> YOUR GOAL
Within the entries below, the lines from the one with "Instruction: Click the LET'S DO THIS button" through the one with "Click the Optionen" are to be set down exactly, both ends kept.

Data extracted from a collection:
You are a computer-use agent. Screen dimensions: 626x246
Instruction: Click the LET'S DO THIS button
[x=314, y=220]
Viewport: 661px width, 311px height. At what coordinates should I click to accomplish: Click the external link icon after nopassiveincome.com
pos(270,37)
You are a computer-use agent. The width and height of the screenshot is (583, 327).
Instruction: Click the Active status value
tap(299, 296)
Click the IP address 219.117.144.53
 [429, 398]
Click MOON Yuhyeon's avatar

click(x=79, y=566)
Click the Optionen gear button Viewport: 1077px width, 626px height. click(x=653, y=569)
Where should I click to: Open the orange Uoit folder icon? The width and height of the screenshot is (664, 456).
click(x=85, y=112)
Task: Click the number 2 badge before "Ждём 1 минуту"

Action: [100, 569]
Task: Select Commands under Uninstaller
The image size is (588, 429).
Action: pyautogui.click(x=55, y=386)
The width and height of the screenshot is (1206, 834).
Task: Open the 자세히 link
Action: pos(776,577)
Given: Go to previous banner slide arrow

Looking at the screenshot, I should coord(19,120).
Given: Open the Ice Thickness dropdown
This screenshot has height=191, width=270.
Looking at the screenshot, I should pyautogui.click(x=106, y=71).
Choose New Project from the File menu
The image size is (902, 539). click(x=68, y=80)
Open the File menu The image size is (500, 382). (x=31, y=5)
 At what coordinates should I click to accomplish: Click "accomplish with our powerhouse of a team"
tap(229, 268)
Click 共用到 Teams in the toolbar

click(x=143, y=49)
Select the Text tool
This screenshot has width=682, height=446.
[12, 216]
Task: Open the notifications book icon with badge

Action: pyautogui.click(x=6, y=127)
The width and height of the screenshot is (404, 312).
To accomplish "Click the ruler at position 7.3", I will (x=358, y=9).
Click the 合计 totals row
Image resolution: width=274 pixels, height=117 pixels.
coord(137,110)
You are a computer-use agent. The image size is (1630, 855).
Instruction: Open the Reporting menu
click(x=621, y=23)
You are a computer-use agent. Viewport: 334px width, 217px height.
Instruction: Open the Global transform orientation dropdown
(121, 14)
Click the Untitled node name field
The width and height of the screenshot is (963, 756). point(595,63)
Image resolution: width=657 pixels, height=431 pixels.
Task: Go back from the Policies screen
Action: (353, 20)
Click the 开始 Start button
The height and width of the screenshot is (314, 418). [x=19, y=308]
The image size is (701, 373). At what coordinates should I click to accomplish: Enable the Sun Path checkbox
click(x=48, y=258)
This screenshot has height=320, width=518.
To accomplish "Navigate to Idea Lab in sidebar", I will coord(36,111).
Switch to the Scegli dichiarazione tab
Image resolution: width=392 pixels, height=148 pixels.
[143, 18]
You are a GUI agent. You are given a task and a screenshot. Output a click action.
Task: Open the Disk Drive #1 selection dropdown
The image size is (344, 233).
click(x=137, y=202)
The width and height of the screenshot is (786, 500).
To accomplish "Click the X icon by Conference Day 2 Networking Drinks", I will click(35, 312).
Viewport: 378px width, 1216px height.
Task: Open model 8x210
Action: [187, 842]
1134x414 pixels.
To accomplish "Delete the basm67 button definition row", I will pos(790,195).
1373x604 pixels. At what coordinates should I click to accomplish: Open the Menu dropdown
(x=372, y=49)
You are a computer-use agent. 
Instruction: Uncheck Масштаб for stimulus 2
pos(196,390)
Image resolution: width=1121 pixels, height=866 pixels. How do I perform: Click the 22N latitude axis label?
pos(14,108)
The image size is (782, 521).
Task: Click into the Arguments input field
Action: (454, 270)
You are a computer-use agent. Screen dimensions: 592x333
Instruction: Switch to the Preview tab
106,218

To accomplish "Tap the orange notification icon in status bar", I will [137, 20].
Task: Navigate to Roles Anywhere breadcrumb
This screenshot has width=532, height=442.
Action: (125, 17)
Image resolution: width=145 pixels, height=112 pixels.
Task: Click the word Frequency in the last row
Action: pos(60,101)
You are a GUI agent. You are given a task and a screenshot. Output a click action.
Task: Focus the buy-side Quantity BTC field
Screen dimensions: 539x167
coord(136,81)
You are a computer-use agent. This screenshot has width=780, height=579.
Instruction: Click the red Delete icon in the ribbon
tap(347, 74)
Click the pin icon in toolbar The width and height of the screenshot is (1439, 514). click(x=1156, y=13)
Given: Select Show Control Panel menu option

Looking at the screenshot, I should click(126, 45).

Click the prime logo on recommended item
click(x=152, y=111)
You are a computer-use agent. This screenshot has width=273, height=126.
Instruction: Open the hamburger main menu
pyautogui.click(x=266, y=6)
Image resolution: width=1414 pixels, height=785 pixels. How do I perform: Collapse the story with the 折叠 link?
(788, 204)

> TASK SOLUTION
Instruction: Click the LET'S DO THIS button
[x=314, y=220]
Viewport: 661px width, 311px height. At what coordinates should I click to accomplish: Click the external link icon after nopassiveincome.com
pos(270,37)
You are a computer-use agent. The width and height of the screenshot is (583, 327).
Instruction: Click the Active status value
tap(299, 296)
Click the IP address 219.117.144.53
 [429, 398]
Click MOON Yuhyeon's avatar

click(x=79, y=566)
Click the Optionen gear button Viewport: 1077px width, 626px height. click(x=653, y=569)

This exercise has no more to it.